*Textauszug:*
Welche Gemeinde ist der Unterstützungswohnsitz?
Vielen Dank für die Rückmeldung.
Frage beantwortet am
Anja Loosli
Expert*in Sozialhilferecht
Guten Tag
Ich bedanke mich für Ihre Frage, die ich gerne folgendermassen beantworte:
Nach § 6 Abs. 1 des Sozialhilfe- und Präventionsgesetzes des Kantons Aargau (SPG) ist die Gemeinde am Unterstützungswohnsitz zur Unterstützung verpflichtet. Bei Personen ohne Unterstützungswohnsitz ist die Aufenthaltsgemeinde zur Unterstützung verpflichtet. Für die Bestimmungen des Unterstützungswohnsitzes und des Aufenthaltsortes gelten nach Abs. 3 die Vorschriften des Bundesgesetzes über die Zuständigkeit für die Unterstützung Bedürftiger (ZUG).
Im von Ihnen geschilderten Fall stellt sich damit als erstes die Frage, ob die unterstützte Person einen Unterstützungswohnsitz hat und wenn ja, wo dieser ist.

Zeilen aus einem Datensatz

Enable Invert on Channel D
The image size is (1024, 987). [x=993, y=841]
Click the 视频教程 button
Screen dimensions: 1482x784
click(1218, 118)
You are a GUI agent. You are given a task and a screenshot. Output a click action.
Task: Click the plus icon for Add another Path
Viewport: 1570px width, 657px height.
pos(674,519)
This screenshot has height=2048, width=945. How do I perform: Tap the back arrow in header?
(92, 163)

*Aufgaben:*
**1.** Schreib aus dem Textauszug alles von „Vielen Dank für“ bis hinunter zu „wo dieser ist.“ genau ab.
**2.** Welche Gemeinde muss laut dem Textauszug eine Person unterstützen, die keinen Unterstützungswohnsitz hat?
Die Zeilen stammen aus einer anderen Quelle als der Textauszug.

*Lösungen:*
**1.**
Vielen Dank für die Rückmeldung.
Frage beantwortet am
Anja Loosli
Expert*in Sozialhilferecht
Guten Tag
Ich bedanke mich für Ihre Frage, die ich gerne folgendermassen beantworte:
Nach § 6 Abs. 1 des Sozialhilfe- und Präventionsgesetzes des Kantons Aargau (SPG) ist die Gemeinde am Unterstützungswohnsitz zur Unterstützung verpflichtet. Bei Personen ohne Unterstützungswohnsitz ist die Aufenthaltsgemeinde zur Unterstützung verpflichtet. Für die Bestimmungen des Unterstützungswohnsitzes und des Aufenthaltsortes gelten nach Abs. 3 die Vorschriften des Bundesgesetzes über die Zuständigkeit für die Unterstützung Bedürftiger (ZUG).
Im von Ihnen geschilderten Fall stellt sich damit als erstes die Frage, ob die unterstützte Person einen Unterstützungswohnsitz hat und wenn ja, wo dieser ist.

**2.** Die Aufenthaltsgemeinde.